____ DATASET ENTRIES

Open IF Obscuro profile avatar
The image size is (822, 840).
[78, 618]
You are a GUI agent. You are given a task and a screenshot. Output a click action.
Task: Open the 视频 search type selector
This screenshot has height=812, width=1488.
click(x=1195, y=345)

________

[ACTION ITEM] Write out the records above exactly as given.

[ANSWER BELOW]
Open IF Obscuro profile avatar
The image size is (822, 840).
[78, 618]
You are a GUI agent. You are given a task and a screenshot. Output a click action.
Task: Open the 视频 search type selector
This screenshot has height=812, width=1488.
click(x=1195, y=345)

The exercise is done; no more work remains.